Training a neural network from scratch requires:
- Millions of labeled images
- Days to weeks of GPU time
- Expert hyperparameter tuning
Transfer learning sidesteps this by starting from a model pretrained on a large dataset (like COCO, with 330K images and 80 classes). The pretrained weights already encode general visual features — edges, textures, shapes, parts of objects. You only need to adapt the final layers to your specific classes.
Analogy: It is like hiring a professional photographer who already knows how to see light, composition, and focus. You just need to teach them what your specific subjects look like — much faster than training someone from zero.
2.2 Freeze Strategy#
Not all layers need to be retrained. YOLOv5 supports freezing layers:
Backbone (layers 0–9): General visual features
→ Freeze these for small datasets
Neck (layers 10–17): Feature aggregation
→ Can freeze or fine-tune
Head (layers 18–23): Detection output
→ Always train theseStrategy by dataset size:
| Dataset Size | Strategy | YOLOv5 Command |
|---|---|---|
| < 100 images | Freeze backbone + neck (layers 0–17), train head only | --freeze 17 |
| 100–1000 images | Freeze backbone (layers 0–9), train neck + head | --freeze 10 |
| > 1000 images | Train everything (no freezing) | (default) |
| > 5000 images | Train everything with longer schedule | --epochs 100 |
Gradual unfreezing: Start fully frozen, train 10 epochs, then unfreeze backbone and train 40 more epochs at a lower learning rate. This prevents the pretrained weights from being destroyed by large early gradients.

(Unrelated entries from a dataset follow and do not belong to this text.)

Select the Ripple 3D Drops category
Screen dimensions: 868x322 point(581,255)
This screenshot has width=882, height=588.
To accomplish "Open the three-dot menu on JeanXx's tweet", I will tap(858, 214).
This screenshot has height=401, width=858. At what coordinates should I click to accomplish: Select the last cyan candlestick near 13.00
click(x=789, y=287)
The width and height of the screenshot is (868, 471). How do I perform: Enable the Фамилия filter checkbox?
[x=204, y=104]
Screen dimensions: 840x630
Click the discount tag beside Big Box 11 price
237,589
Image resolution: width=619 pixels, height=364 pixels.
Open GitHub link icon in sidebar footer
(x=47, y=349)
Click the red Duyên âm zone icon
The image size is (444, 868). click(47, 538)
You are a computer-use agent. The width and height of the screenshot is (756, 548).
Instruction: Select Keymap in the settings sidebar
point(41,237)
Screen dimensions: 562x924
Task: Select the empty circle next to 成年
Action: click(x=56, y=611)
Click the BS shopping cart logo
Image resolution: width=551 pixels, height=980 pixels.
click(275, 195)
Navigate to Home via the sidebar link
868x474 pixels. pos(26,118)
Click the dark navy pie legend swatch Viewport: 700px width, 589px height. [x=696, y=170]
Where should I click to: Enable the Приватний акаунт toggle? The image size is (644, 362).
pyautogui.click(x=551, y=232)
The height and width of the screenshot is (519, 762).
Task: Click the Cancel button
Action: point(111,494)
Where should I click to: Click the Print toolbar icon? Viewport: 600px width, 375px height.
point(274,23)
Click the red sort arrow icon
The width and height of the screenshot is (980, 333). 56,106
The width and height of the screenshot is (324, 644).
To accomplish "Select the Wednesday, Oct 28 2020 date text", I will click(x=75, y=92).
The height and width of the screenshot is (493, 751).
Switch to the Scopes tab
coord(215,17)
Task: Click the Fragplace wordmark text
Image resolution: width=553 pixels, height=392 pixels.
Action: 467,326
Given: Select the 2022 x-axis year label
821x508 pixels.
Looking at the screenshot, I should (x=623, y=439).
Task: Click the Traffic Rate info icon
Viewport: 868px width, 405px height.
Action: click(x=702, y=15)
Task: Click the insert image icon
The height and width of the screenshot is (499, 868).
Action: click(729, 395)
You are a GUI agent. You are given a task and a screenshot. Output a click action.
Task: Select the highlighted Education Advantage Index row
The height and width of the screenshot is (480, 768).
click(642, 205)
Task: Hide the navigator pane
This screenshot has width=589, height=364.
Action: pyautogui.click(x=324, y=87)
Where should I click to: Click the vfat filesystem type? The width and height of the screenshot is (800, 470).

2.3 Custom Dataset Preparation#
YOLO Label Format#
Each image gets a .txt label file with the same name. Each line in the file represents one object:
<class_id> <x_center> <y_center> <width> <height>All values are normalized to [0, 1] relative to image dimensions.
Example: An image frame_001.jpg (640x480) with a stop sign at pixel coordinates (200, 150) to (350, 320):
# frame_001.txt
0 0.4297 0.4896 0.2344 0.3542where:
0= class ID for “stop_sign”x_center = (200 + 350) / 2 / 640 = 0.4297y_center = (150 + 320) / 2 / 480 = 0.4896width = (350 - 200) / 640 = 0.2344height = (320 - 150) / 480 = 0.3542
Dataset Directory Structure#
custom_dataset/
├── images/
│ ├── train/
│ │ ├── frame_001.jpg
│ │ ├── frame_002.jpg
│ │ └── ...
│ └── val/
│ ├── frame_100.jpg
│ └── ...
├── labels/
│ ├── train/
│ │ ├── frame_001.txt
│ │ ├── frame_002.txt
│ │ └── ...
│ └── val/
│ ├── frame_100.txt
│ └── ...
└── data.yamldata.yaml#
# data.yaml — Custom dataset configuration
path: /home/user/custom_dataset
train: images/train
val: images/val
nc: 4 # number of classes
names:
0: stop_sign
1: speed_limit
2: pedestrian
3: traffic_coneLabeling Tools#
- labelImg: Simple, local, free. Install:
pip install labelImg. Switch to YOLO format before labeling. - Roboflow: Web-based, supports team collaboration, auto-augmentation, export in multiple formats.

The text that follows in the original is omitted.